No começo do dia, sinais negativos do exterior chegaram a pautar os negócios locais, depois que o principal relatório de emprego dos Estados Unidos, o payroll, mostrou um nível de criação de vagas de trabalho bem acima do que o esperado. No decorrer da sessão, porém, o impacto foi absorvido pelo mercado.
Juros
Os juros futuros negociados na B3 registraram volatilidade pela manhã desta sexta-feira, 4, diante do estresse com a criação de emprego bem acima do esperado nos Estados Unidos. Contudo, acabaram firmando queda – pelo quarto pregão seguido – conforme o mercado voltou a dar mais peso a dois fatores domésticos: desaceleração econômica e disputa eleitoral acirrada. O quadro colabora para redução de prêmios na curva a termo, com queda de 31 pontos-base nos vértices intermediários e 40 nos longos ante o ajuste da última sexta-feira, 28.
Nesta semana, o Produto Interno Bruto (PIB) do segundo trimestre mostrou qualitativo mais fraco e reforçou, assim como a Pesquisa Industrial Mensal (PIM) de julho, que a esperada desaceleração econômica está ganhando contornos mais intensos. Assim, reforça a tese de que o Banco Central (BC) pode vir a ter mais espaço para afrouxar a taxa Selic – embora a ponta curta da curva mais estável mostre que não houve grande mudança na precificação.

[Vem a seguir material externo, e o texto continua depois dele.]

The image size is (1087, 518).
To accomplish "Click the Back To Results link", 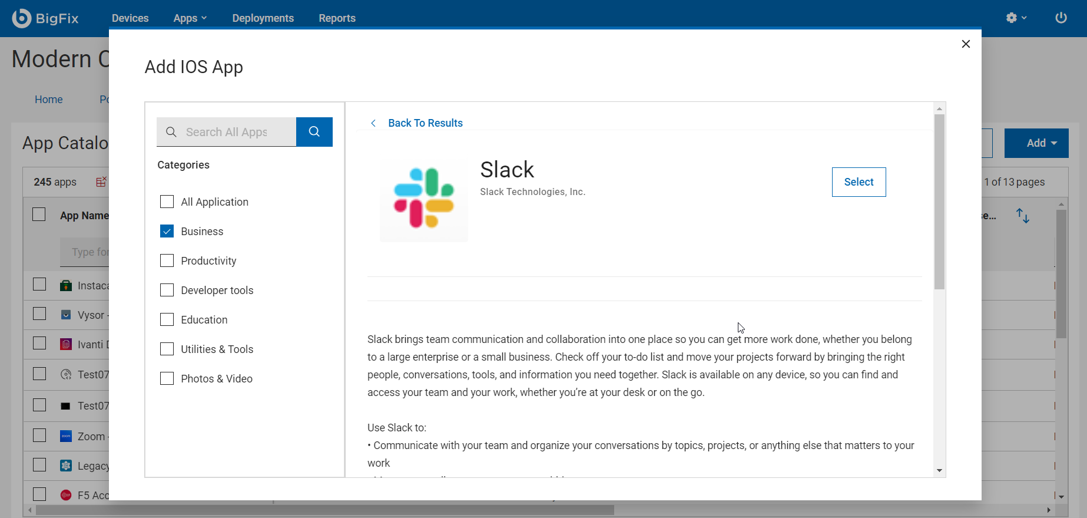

Para operadores de renda fixa, contudo, o maior respaldo para a redução dos prêmios de risco nos vértices intermediários e longos veio das pesquisas eleitorais indicando que a candidatura de Flávio Bolsonaro (PL) tem ficado mais competitiva contra o presidente Luiz Inácio Lula da Silva, reacendendo esperanças por parte do mercado de possível endereçamento da questão fiscal no próximo governo.
A taxa de depósito interfinanceiro (DI) para janeiro de 2027 fechou a 13,575%, de 13,567% no ajuste anterior. O DI para janeiro de 2029 caiu a 13,840%, de 13,883%, e o para janeiro de 2031 recuou para 14,080%, de 14,140% no ajuste de quinta.
A curva de DI está negociando dois vetores principalmente: desaceleração econômica, inclusive com preocupação em relação ao crédito podendo fazer com que a desaceleração se acentue ainda mais, e o noticiário político, resume o gestor de renda fixa e moedas da Asset1, André Shiokawa. Para ele, as pesquisas eleitorais atuaram como principal driver para a curva a termo não só nesta sexta, como ao longo da semana.
O chefe da mesa de operações do C6 Bank, Felipe Garcia, nota que o candidato da oposição Flávio Bolsonaro (PL) é visto como um pouco mais fiscalista do que o atual governo. Por isso, quando as pesquisas eleitorais mostram um acirramento nessa disputa, há espaço para os juros caírem.